*Stated task*.
Pick out every line in the data below that contains the word "beside", and copy each of those lines.

==== Given records ====

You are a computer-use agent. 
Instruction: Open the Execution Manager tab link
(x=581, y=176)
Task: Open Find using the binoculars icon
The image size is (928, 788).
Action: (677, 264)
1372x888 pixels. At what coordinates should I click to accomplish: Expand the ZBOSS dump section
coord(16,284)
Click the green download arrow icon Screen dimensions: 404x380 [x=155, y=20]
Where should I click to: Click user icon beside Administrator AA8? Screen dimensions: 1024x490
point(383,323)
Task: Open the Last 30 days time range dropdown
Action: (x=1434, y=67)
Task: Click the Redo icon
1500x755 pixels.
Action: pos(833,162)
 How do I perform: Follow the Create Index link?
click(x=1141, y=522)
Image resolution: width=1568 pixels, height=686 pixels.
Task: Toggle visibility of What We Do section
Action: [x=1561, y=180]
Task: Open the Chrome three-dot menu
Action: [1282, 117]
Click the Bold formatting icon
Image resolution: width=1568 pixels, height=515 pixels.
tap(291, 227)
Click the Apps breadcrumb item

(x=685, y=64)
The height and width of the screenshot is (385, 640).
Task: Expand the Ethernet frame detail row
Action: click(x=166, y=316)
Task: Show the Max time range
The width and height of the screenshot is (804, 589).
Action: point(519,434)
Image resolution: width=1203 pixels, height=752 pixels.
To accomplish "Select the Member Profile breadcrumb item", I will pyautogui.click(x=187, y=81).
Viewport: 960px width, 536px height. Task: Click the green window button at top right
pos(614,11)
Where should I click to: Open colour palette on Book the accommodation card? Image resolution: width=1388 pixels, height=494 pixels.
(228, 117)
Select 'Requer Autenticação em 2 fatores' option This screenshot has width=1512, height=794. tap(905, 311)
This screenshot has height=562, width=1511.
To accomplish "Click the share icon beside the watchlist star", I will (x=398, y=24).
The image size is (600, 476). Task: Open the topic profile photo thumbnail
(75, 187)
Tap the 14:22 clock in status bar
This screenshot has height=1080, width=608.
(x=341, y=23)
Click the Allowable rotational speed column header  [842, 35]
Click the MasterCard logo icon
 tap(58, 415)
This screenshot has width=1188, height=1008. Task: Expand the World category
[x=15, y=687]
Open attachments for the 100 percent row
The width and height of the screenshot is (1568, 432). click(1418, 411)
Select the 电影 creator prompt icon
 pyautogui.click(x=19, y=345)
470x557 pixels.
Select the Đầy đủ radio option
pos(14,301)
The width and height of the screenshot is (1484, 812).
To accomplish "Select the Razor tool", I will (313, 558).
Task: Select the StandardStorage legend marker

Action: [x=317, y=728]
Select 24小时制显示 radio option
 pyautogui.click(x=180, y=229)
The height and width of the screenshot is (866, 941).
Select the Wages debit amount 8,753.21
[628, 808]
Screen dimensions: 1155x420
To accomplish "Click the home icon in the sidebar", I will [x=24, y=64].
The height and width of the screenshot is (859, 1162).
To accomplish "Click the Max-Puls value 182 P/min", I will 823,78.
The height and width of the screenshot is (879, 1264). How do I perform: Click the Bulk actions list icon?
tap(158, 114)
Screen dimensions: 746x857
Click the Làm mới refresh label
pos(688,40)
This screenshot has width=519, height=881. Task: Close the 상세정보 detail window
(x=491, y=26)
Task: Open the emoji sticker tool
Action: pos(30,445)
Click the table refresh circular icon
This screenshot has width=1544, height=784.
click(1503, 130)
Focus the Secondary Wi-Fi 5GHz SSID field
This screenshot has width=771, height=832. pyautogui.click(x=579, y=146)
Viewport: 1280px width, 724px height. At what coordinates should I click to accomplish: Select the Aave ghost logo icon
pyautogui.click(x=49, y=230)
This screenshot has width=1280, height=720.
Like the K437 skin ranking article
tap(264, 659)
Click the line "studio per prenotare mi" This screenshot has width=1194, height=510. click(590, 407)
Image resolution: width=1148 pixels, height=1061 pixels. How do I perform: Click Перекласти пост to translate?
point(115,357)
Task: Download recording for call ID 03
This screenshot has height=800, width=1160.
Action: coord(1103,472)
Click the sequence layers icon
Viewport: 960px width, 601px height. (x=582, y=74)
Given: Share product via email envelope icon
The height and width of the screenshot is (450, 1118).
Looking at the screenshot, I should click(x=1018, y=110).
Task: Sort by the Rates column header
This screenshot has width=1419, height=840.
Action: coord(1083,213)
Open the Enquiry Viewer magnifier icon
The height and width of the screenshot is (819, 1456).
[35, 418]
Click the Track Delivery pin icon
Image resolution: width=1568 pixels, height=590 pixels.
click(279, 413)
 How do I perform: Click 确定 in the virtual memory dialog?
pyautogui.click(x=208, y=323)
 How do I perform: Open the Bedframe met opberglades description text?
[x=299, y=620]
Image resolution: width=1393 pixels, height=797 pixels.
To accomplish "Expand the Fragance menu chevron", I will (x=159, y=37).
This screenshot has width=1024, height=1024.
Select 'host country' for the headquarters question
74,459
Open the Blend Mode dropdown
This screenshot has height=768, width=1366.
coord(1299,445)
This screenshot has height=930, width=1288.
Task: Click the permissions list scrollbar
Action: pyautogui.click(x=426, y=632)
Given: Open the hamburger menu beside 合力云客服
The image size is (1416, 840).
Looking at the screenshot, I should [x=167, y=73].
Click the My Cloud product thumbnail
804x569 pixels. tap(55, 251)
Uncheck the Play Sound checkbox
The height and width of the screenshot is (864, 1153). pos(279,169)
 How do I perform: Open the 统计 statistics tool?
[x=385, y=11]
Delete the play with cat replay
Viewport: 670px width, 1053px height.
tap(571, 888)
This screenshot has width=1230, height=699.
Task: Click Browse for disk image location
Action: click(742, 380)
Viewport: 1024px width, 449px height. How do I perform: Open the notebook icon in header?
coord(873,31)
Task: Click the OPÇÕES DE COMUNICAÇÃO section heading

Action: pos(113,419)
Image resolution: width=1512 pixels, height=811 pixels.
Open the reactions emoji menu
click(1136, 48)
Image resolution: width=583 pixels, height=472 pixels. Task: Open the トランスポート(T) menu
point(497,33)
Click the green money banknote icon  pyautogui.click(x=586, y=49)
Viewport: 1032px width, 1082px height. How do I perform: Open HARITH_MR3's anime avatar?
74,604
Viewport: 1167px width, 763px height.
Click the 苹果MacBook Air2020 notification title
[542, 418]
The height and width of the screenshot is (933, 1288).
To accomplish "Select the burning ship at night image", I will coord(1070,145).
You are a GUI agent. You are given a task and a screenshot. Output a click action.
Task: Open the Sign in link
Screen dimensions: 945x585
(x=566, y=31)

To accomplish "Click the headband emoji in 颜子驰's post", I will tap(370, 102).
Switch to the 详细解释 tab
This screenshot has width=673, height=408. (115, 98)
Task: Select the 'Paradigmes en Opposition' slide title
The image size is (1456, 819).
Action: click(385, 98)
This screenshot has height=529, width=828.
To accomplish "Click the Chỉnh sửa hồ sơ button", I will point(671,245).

====

*Answer for the task*.
Where should I click to: Click user icon beside Administrator AA8? Screen dimensions: 1024x490
To accomplish "Click the share icon beside the watchlist star", I will (x=398, y=24).
Given: Open the hamburger menu beside 合力云客服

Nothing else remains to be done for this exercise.